Here’s a bunch of interesting things I’ve come across lately, about simplicity and sustainability, some of it here in California.
Individual carbon credits? Among the “10 ideas that might make the next 10 years more interesting, healthy or civil” proposed by U2 star Bono in the January 3 New York Times is the concept that individuals, not industries or countries, be allowed to trade carbon credits. “The average Ethiopian can sell her underpolluting ways (people in Ethiopia emit about 0.1 ton of carbon a year) to the average American (about 20 tons a year) and use the proceeds to deal with the effects of climate change (like drought), educate her kids, and send them to university,” he suggested.
Spending time, not money. A recent New York times/CBS News poll found that instead of spending money, Americans “are spending additional time with family and friends, gardening, cooking, reading, watching television and engaging in other hobbies.” See, we’re already taking steps away from consumerism towards communitarianism, which I got all excited about before Christmas in this post.

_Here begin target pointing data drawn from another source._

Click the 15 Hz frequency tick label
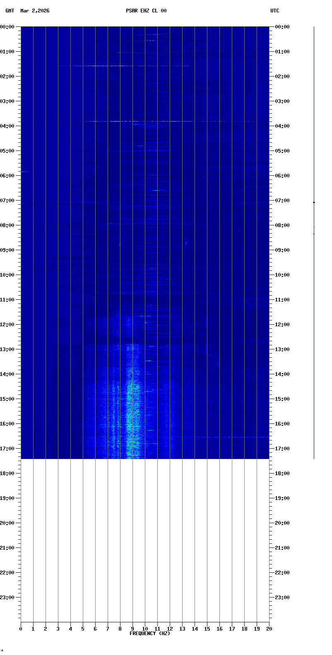Viewport: 332px width, 655px height. 207,629
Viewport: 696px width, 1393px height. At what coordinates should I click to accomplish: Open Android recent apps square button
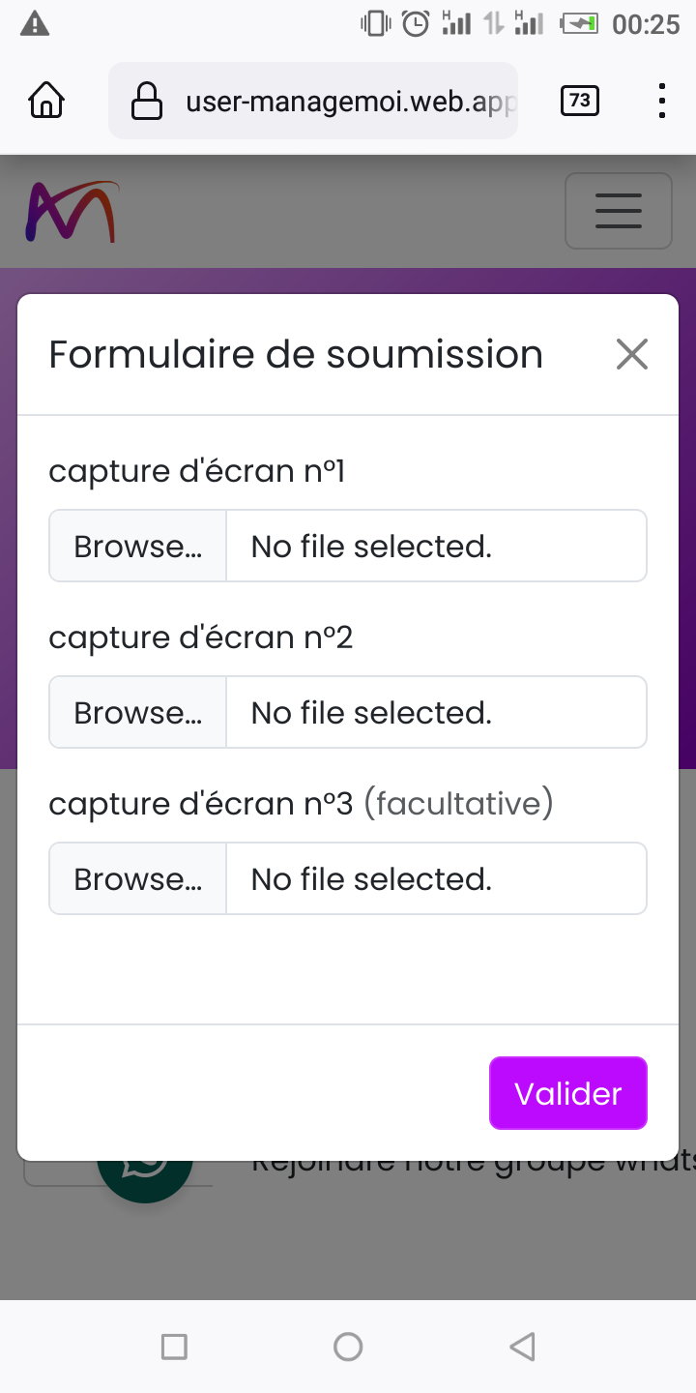(x=174, y=1347)
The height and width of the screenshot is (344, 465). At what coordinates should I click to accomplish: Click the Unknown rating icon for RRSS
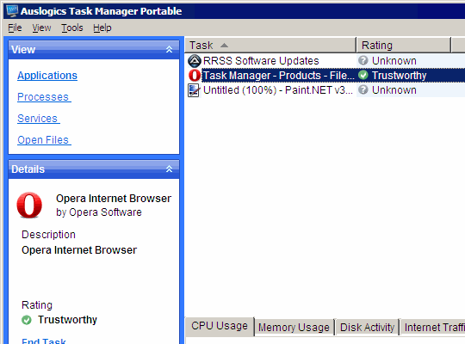[363, 60]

Urban gardening One of those backyard gardening places has begun in my town – a community-supported agriculture project that farms in its subscriber backyards and the farmers’ own yards. The farmers are still struggling financially because “it isn’t as income-producing as we’d like,” they say. Can you start one in your town – or maybe build community by creating a CSA on your block with your neighbors? Maybe add some chickens?

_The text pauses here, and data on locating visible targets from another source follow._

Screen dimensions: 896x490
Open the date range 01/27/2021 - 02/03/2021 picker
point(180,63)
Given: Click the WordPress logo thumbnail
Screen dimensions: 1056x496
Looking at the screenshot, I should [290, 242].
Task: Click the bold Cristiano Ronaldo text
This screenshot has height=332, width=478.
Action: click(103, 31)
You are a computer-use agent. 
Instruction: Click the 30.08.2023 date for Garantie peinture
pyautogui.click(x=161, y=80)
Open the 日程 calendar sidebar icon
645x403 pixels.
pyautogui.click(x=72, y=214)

Quit watering your lawn. Lawn watering uses more than half the water used by households in California. Sacramento has a campaign to turn off automatic sprinkler systems (especially in winter – for heaven’s sake, it’s raining!), and the Bay Area is looking at limiting lawns or landscapes to no more than 50 square feet per dwelling unit or no more than 25 percent of the landscaped area. The rest would have to be planted in native plants or plants requiring little or no water. Owners of upscale manors with millions in landscaping are not happy about this.
Then mow your lawn with a goat. Forget your push lawnmower. If you have more than an acre of land, you can rent goats to chomp your weeds and unwanted vegetation. You can hire 20 to 200, depending on the size of the project.
Save trees by changing toilet paper. Because we love ‘super soft’ toilet tissue, we consume 67.2 million trees annually.” How about saving a tree by using tissue made from post-consumer waste?
Talking about simple living in Oregon. I’m honored to be speaking about simple living and global mission at the Oregon Synod Global Mission Event on February 6 in Milwaukie, Oregon. I hope to see you there!